Masayuki Ochiai tarafından yönetilen Japon korku filmi. Film, bir doktorun farkında olmadan hastanedeki personel için korkunç sonuçlar doğuran bir hata yaptığı köhne bir hastane hakkında.

  • The Flu (2013)

IMDB: 6,7/10

Güney Kore’nin kendine özgü sinema anlayışıyla yapılmış dram/gerilim/bilimkurgu filmi.  Film, 36 saat içinde kurbanlarını öldüren ve yaklaşık yarım milyon nüfusa sahip Seongnam’daki Bundang bölgesini ölümcül H5N1 virüs salgınının yarattığı süreci anlatıyor.

  • The Crazies (2010)

IMDB: 6,1/10

‘Ölümün Babası’ George A. Romero tarafından yönetilen 1973 yapımı korku filmi. Küçük bir kasabanın şebeke suyuna karışan virüs insanları birer katile çevirmeye başlar, film bu küçük kasabada geçen olayları anlatır.

Filmin, 2010 yılında yapılmış bir yeniden çevrimine mevcut.

  • Epidemic (1987)

IMDB: 6,2/10

1987 yapımı Lars von Trier tarafından yönetilmiş Danimarka korku-sanat filmi. Yönetmen Trier ve senarist Vorsel’in kamera karşısına geçtiği film 5 güne yayılmıştır. Bir yönetmen ve bir senarist güçlerini birleştirip bir senaryo yazmaya başlar. Amaçları projelerini bir yapımcıya gösterip onayını almaktır. ‘Köpek ve Fahişe’ adını taşıyan proje bilgisayarın azizliğine uğrayarak tamamen silinir! Projeyi bir daha yazamayacağını anlayan sinemacılar yeni bir proje oluşturmaya başlar. Bu, bir salgını edinen farklı bir korku filmdir. Yeni senaryo gelişirken yaşadıkları şehirde benzer bir salgın da giderek yayılmaya başlar.

  • Contagion (2011)

IMDB: 6,7/10

Dünya prömiyeri 68. Venedik Film Festivali’nde yapan, bir çok tanıdık yüzün kamera karşısında olduğu filmin konusu; Hava yoluyla insanlara geçen ve birkaç gün içinde öldüren, ölümcül bir virüs salgını başlamıştır. Dünyanın birçok ülkesinden gelen uzmanlardan oluşan medikal bir ekip, salgına çare bulmaya ve virüsten daha da hızlı yayılan panik durumunu kontrol altına almaya çalışırlar.
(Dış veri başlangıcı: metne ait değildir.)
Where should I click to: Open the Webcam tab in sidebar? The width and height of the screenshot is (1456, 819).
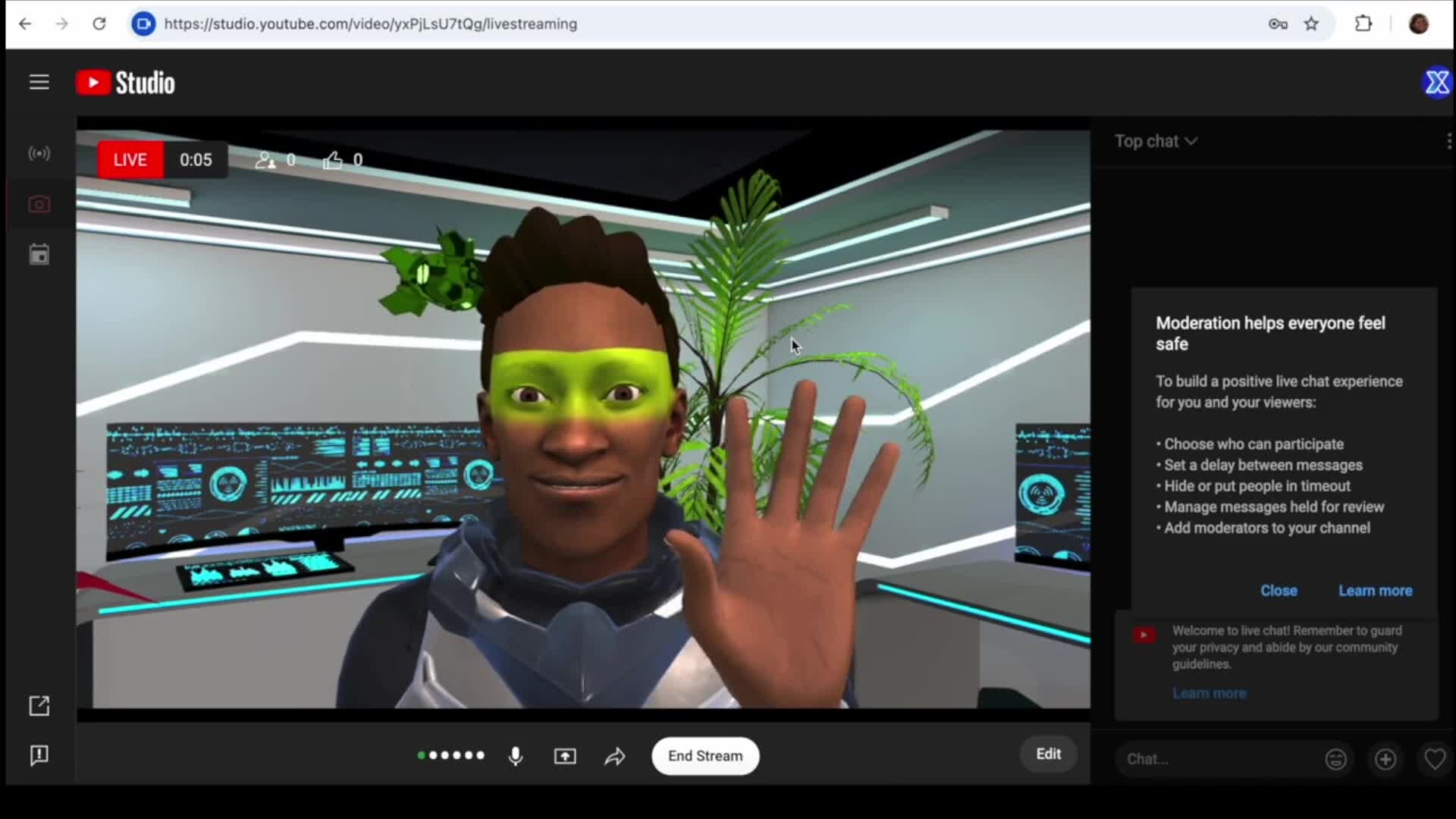click(39, 205)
  • The Seventh Seal (1958)

IMDB: 8,2/10

Tarihin en önemli yönetmenlerinden kabul edilen Ingmar Bergman yönettiği ‘The Seventh Seal’; Orta Çağ’da savaştan bıkmış bir Şövalye, yanında bayraktarı ile Haçlı Seferleri’nden evine döner. Vebanın yol açtığı tahribatı görünce, böylesi bir ızdıraba neden olan Tanrı’dan kuşkulanmaya başlar. Çok geçmeden ölüm onu da ziyaret eder. Şövalye kaderine boyun eğmek yerine Ölüm’e meydan okur. Film, ölüm ve yaşamın mücadelesinin vebanın kol gezdiği bir dünyadan anlatıyor.

  • World War Z (2013)

IMDB: 7/10

Max Brooks’un aynı isimli kitabından uyarlanan ve Brad Pitt’in de başrolde olduğu filmde, Güney Kore’de ortaya çıkan bir virüs insanları yaşayan ölüler haline getirmektedir ve insanoğlu ikiye ayrılır. Zombi filmleri furyasının yeni sayılabilecek örneklerinden biri olan film zombilere kattığı yeni özelliklerle de dikkatleri üzerine çekiyor.

  • Outbreak (1995)

IMDB: 6,6/10

Dustin Hoffman, Morgan Freeman, Kevin Spacey ve birçok ünlü oyuncunun yer aldığı filmin konusu; ortaya çıkan çok ciddi ve ölümcül bir virüsü araştırmakla görevlendirilen bulaşıcı hastalıklar uzmanı araştırmaları sonucunda virüsün Amerika’ya da geldiğini tespit eder. Amerika’nın bir başka felaketten de kurtulup kurtulamayacağını izlediğimiz film, Amerika’yı tehdit eden bir başka virüs salgınıyla mücadele edilen bu günlerde izlemesi keyifli bir eser olabilir.

  •  Cabin Fever (2002)

IMDB: 5,7/10

Film, senaryo yazımında da yer alan Eli Roth’un ilk yönettiği filmdir. Filmin hikâyesinde bir grup üniversite mezununun ormanlık alanda bir kulübe kiralamaları ve et yiyen bir virüsün kurbanı olmaları anlatılmaktadır. Filmin hikâyesinin ilham kaynağı, Roth’un cilt enfeksiyonu geçirdiği bir dönemde İzlanda’ya yapılan bir gezi sırasındaki gerçek bir hayat deneyiminden gelmektedir.